One such study compared government data on four groups: 1-children adopted into a two-parent family; 2-children born into a two-parent family; 3-children being raised by an unmarried mother; 4-children being raised by their grandparents.  It found that:

  • Children from Group 1 did well in school, repeating a grade at the rate of only 7 percent compared to 12 percent of children in Group 2.
  • The first two groups of children share similarly high scores regarding general health.
  • Group 1 enjoys a quality of home environment superior to all the other groups.
  • Group 1 has access to health care that is superior to all other groups.


In addition, adoptive parents on the whole are better educated, older and more economically stable than the population at large, and are less likely to divorce.

While we must not downplay the tragedy of child abuse, there is absolutely no evidence to suggest that it occurs particularly or even frequently in adoptive families.  In fact, there is evidence to the contrary.  This is an unfounded notion which needlessly perpetuates a birth parent's worries, and unnecessarily deters them from considering adoption.

There are countless examples of happy families built through adoption.  The overwhelming majority of parents cannot imagine loving a child more than those God has given them through adoption.

Myth #5: The adoption process is secretive.
Some believe that adoptive parents know very little information about their child's background, or that birth parents have no say in the choice of adoptive parents.
 

Reality #5: The adoption process seeks to share information on a level that will benefit all birth parents, adoptive parents and most importantly, the child.  Virtually all agencies consult with birth parents to determine what type of family they would select.  Many agencies provide the birth parents with family profiles from which they may choose.  Pictures, letters and momentous can be shared for a time after placement.  Today's practice also shares all available nonidentifying background information with the adoptive parents.  This can include the birth parents' family and medical histories, physical descriptions, and personal information.  However, this information is shared according to the level of openness selected by the birth parents and the adoptive parents.

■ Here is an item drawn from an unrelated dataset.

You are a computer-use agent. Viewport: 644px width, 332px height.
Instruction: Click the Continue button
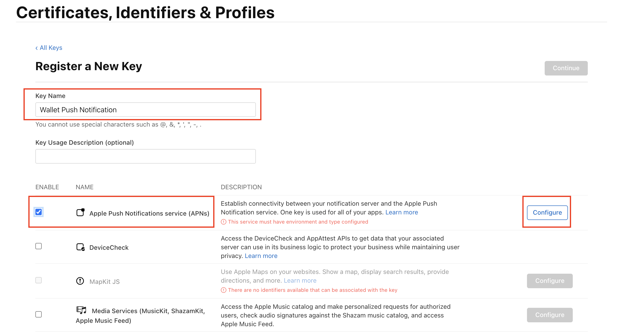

It is rare for a child not to be aware of his or her adoption into their family.  The agonizing over "telling a child he was adopted" of days past seems to have led to the myth that adoption was a negative event in the child's life.  Parents today share about adoption with their child from day one, in age-appropriate ways that stress love, permanence, and respect for the birth parents who made such a difficult and loving choice to give their child a family.